[PROMPT 1]:
Report each line of the records that contains the string "avatar". Case counts.

____ SUPPLIED PASSAGE

Plaintiff disputes Defendant's SUMF listing the numerical score Childs received on her 2011 annual evaluation. (D.E. 57 ¶ 13.) He does not provide any evidence challenging the accuracy of this score, but instead offers argument alleging that Weaks gave Childs a higher score to support his decision to promote her to Cell Leader. ( Id.) Therefore, the Court treats this fact as undisputed for the purposes of this motion, and recognizes Plaintiff's response concerning Weaks's allegedly improper motives.

Paragraph 17.

Plaintiff contests Defendant's SUMF that the reasons Weaks promoted Childs were her superior assembly and organizational skills by citing to former FB employee Jerry Day's (" Day" ) deposition, the Department 2195 Cell Leader job description, the interview matrices, and other record evidence. (D.E. 57 ¶ 17.) His response lays out, in detail, his argument that Weaks's reasons for promoting Childs were pretextual. This text is taken almost verbatim from Plaintiff's response to Defendant's motion for summary judgment. ( See D.E. 56 at 6--9.) Therefore, the Court considers this fact undisputed to the extent Weaks stated those were his reasons for promoting Childs, and recognizes Plaintiff's response contending those reasons were pretextual.

Paragraph 19.

Plaintiff disputes Defendant's SUMF that Weaks told Plaintiff he was disorganized prior to interviewing him for the Cell Leader position by citing to his deposition and its exhibits. (D.E. 57 ¶ 19.) Therefore, the Court treats this fact as disputed.

________
____ DATA LINES

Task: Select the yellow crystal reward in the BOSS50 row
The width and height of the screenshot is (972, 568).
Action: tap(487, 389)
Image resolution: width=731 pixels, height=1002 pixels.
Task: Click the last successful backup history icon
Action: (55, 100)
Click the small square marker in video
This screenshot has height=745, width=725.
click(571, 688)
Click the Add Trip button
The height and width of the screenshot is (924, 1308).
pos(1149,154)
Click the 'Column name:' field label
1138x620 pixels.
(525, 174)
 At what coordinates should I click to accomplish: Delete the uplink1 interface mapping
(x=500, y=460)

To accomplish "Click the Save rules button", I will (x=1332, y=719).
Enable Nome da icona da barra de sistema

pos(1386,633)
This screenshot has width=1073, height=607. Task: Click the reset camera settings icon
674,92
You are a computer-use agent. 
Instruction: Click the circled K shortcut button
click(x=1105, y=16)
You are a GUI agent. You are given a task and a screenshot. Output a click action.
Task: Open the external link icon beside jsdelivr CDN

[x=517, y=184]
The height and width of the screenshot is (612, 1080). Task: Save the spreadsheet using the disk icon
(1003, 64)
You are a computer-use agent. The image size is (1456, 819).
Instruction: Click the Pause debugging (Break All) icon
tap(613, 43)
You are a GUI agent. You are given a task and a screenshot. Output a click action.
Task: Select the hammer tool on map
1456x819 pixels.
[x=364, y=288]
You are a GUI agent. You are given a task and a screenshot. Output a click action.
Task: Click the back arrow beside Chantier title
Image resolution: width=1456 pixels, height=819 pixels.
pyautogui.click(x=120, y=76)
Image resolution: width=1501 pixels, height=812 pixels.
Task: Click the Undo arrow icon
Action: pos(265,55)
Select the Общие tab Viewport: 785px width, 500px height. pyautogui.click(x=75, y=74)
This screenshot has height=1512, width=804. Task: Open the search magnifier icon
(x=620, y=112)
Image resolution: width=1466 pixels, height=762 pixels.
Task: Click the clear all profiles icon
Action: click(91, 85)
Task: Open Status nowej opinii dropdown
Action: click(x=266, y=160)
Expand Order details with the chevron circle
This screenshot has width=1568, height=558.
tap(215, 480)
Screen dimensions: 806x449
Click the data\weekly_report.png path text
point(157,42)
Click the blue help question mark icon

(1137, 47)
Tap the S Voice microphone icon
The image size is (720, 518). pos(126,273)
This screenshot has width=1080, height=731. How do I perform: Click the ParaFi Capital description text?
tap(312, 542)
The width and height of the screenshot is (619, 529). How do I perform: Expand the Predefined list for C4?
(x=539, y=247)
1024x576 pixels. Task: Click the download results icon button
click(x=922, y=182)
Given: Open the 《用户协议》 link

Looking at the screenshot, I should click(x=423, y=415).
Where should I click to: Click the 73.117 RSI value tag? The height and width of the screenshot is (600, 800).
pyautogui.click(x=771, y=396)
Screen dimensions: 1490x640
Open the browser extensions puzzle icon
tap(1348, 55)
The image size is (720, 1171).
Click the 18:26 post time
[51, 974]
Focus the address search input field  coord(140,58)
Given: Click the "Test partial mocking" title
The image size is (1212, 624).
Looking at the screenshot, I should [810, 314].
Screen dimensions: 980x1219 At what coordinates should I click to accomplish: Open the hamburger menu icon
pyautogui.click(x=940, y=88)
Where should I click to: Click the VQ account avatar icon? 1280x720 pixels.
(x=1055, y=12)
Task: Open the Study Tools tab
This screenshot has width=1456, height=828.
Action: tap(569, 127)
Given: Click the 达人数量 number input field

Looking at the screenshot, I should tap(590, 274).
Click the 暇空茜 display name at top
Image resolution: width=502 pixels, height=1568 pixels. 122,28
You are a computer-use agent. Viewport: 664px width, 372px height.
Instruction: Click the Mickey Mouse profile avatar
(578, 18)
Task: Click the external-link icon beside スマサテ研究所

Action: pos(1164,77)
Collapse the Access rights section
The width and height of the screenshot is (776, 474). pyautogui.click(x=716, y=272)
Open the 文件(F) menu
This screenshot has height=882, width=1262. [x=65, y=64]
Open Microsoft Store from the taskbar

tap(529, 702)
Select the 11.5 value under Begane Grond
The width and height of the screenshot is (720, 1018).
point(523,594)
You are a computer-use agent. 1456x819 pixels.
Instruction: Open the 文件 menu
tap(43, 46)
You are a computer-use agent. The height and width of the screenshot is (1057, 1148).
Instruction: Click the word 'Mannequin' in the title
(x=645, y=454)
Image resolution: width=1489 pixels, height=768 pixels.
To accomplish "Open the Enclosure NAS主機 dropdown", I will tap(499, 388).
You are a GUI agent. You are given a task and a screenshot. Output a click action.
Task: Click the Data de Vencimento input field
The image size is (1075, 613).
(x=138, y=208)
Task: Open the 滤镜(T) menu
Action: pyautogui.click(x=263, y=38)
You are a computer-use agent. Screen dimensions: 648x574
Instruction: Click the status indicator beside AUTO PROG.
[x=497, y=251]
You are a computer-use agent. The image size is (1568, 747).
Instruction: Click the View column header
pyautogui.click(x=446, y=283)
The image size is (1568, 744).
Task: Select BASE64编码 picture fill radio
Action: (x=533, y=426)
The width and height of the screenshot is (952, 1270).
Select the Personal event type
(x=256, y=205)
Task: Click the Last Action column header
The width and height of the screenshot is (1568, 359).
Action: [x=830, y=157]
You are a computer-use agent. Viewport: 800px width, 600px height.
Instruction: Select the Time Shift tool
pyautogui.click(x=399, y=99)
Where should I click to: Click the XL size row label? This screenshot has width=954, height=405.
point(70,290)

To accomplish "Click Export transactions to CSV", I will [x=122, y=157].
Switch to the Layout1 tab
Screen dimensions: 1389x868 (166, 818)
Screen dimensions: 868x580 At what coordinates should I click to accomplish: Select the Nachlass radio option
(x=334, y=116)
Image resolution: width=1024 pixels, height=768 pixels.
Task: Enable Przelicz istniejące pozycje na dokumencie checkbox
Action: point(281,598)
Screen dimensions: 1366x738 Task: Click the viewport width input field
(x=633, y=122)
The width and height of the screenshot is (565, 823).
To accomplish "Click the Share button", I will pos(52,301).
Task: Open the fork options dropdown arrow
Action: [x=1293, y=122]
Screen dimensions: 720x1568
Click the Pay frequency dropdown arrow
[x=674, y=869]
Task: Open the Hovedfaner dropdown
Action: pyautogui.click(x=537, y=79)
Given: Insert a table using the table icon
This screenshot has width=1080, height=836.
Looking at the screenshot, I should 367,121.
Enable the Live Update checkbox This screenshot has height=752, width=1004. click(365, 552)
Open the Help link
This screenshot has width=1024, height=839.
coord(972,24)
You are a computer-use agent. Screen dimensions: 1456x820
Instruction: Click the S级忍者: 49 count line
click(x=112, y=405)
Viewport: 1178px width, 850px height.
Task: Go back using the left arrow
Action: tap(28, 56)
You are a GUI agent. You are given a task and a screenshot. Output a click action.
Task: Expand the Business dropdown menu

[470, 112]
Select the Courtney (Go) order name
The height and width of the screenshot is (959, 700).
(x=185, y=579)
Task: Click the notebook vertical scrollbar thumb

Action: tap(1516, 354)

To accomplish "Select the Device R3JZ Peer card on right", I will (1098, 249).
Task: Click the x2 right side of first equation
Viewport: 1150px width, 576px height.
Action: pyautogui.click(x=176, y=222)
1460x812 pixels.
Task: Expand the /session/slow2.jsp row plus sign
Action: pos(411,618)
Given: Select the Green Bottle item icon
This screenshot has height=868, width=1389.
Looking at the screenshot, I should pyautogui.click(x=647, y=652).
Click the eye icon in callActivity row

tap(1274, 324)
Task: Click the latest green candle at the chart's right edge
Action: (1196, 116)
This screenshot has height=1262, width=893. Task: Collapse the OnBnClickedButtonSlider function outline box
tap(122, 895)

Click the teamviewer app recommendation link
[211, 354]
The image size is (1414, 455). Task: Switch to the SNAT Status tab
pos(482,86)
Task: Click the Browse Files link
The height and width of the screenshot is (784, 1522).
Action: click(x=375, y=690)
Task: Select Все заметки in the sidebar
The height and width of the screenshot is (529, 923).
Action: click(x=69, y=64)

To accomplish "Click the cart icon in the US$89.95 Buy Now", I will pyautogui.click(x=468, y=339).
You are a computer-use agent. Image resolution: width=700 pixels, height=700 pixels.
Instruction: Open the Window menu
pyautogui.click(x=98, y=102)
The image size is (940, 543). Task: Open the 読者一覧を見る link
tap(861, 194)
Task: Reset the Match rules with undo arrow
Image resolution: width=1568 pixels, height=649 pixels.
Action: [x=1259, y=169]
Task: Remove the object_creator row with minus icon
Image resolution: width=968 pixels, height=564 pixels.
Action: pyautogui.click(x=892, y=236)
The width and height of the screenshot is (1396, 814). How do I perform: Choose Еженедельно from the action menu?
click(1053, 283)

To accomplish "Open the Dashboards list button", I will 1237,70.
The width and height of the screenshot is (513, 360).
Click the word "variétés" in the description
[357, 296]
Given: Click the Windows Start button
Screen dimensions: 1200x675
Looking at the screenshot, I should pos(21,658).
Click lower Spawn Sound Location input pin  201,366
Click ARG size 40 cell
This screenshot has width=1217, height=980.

________

[PROMPT 2]:
Echo the court ruling passage verbatim, from "Plaintiff disputes Defendant's SUMF listing" up to and including "allegedly improper motives.".

[WRITTEN SOLUTION 1]:
Where should I click to: Click the VQ account avatar icon? 1280x720 pixels.
Instruction: Click the Mickey Mouse profile avatar

[WRITTEN SOLUTION 2]:
Plaintiff disputes Defendant's SUMF listing the numerical score Childs received on her 2011 annual evaluation. (D.E. 57 ¶ 13.) He does not provide any evidence challenging the accuracy of this score, but instead offers argument alleging that Weaks gave Childs a higher score to support his decision to promote her to Cell Leader. ( Id.) Therefore, the Court treats this fact as undisputed for the purposes of this motion, and recognizes Plaintiff's response concerning Weaks's allegedly improper motives.